Exercise task A: Can you translate this sentence from the article on Indonesian family farmers into Spanish: "Families often lose access to land as it is rare for them to own it."
Exercise task B: Can you quote the article on Indonesian family farmers word for word, starting at the words "Fasli Jalal, chairperson" and stopping after "to the country."?

Source document:
+===+
The celebration of World Food Day today is our reminder to give our attention to the farmer. This group plays a significant role in supporting our daily needs.

However, data from the Central Bureau of Statistic (BPS) shows that the numbers of family farmers in Indonesia is decreasing significantly over the past decade. The country lost more than five million family farmers. Since 2003 the number of family farmers has dropped to only 26.13 million. One of the major factors of farmers leaving the industry is reduced return on their labor.

The agricultural census held by BPS in 2013 found that the average family farmer earns only around Rp 1 million ($80) per month. Their earning is not worth to the risk they bear. There is no support provided for any loss of crop due to pests or extreme weather conditions.

Prof. Dr. Dwi Andreas Santoso from the Bogor Agricultural Institute (IPB) has previously said that more than 50 percent of the 28.55 million poor in Indonesia are family farmers.

Families often lose access to land as it is rare for them to own it. Almost 50 percent of farmers in Java do not have land and rent instead.

The agriculture sector is seen as less lucrative than in the past and struggles to replace farmers exiting the workforce.

The future of the industry becomes a concern when considering the projected growth in Indonesia’s population. The BPS suggests the population will grow up to 273 million in 2025.

Fasli Jalal, chairperson of the National Population and Family Planning Board (BKKBN) says 10,000 babies are born each day in Indonesia, which presents serious questions about food security.

It is a tough job ahead to regain the pride of being a farmer, but it’s necessary to increase the amount of family farmers to help food supply to the country.

This is our call to give the group genuine appreciation.

The United Nations Food and Agriculture Organization (FAO) on World Food Day has chosen the theme Family Farming: “Feeding the World, Caring for the Earth.” The organization invites all elements of society to take serious care of family farmers.

The vulnerable group work hard to contribute to the food supply of the world, yet they are hungry themselves. The FAO noted that over 70 percent of people in rural areas of Asia. Latin America, Africa, and the near East, many of which are family farmers, are still insecure in terms of food.
+===+
Supplied material:
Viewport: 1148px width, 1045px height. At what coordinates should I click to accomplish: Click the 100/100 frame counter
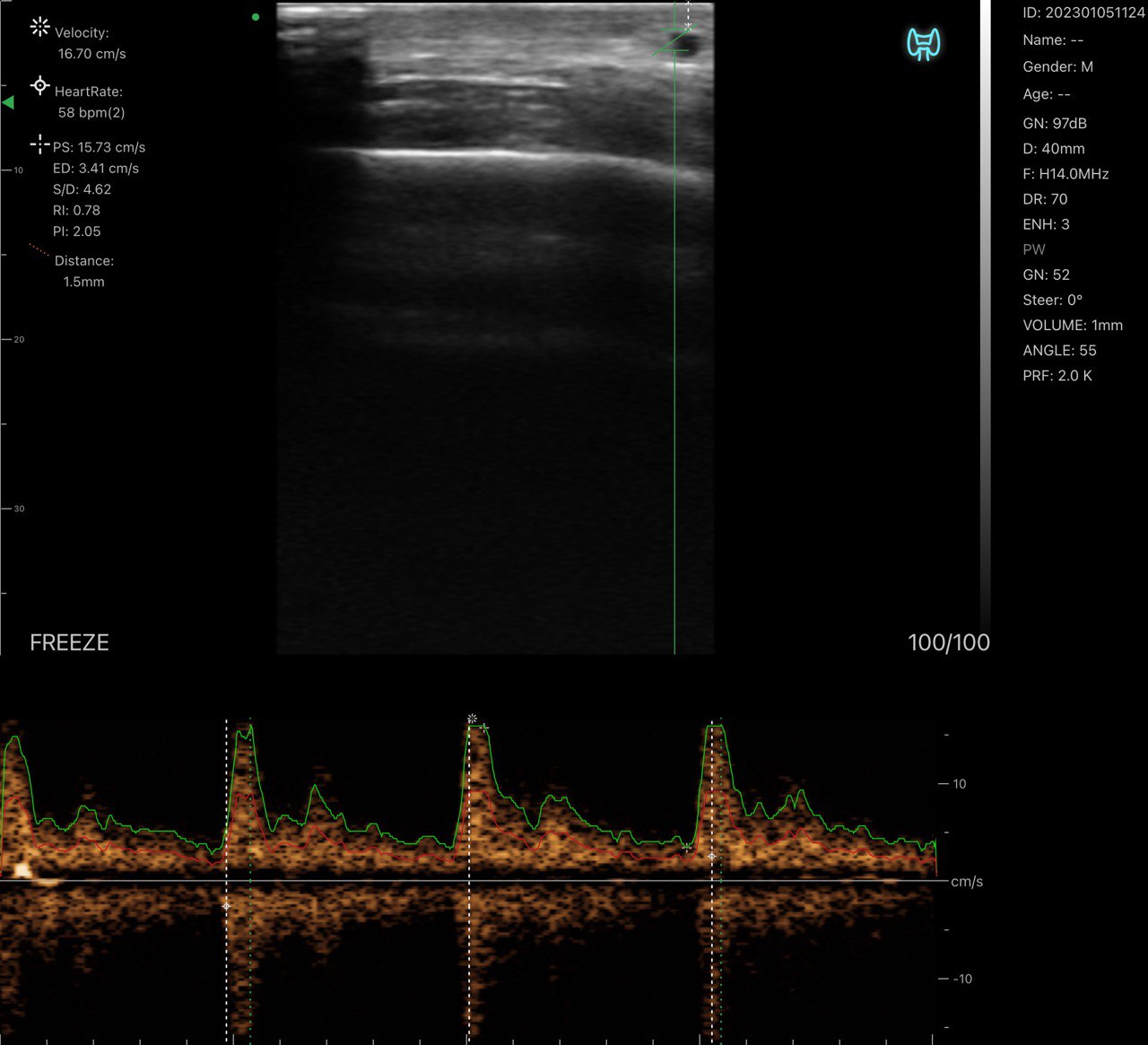[x=948, y=642]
+===+
Task output A: Las familias a menudo pierden el acceso a la tierra, ya que es raro que sean propietarias de ella.

Task output B:
Fasli Jalal, chairperson of the National Population and Family Planning Board (BKKBN) says 10,000 babies are born each day in Indonesia, which presents serious questions about food security.

It is a tough job ahead to regain the pride of being a farmer, but it’s necessary to increase the amount of family farmers to help food supply to the country.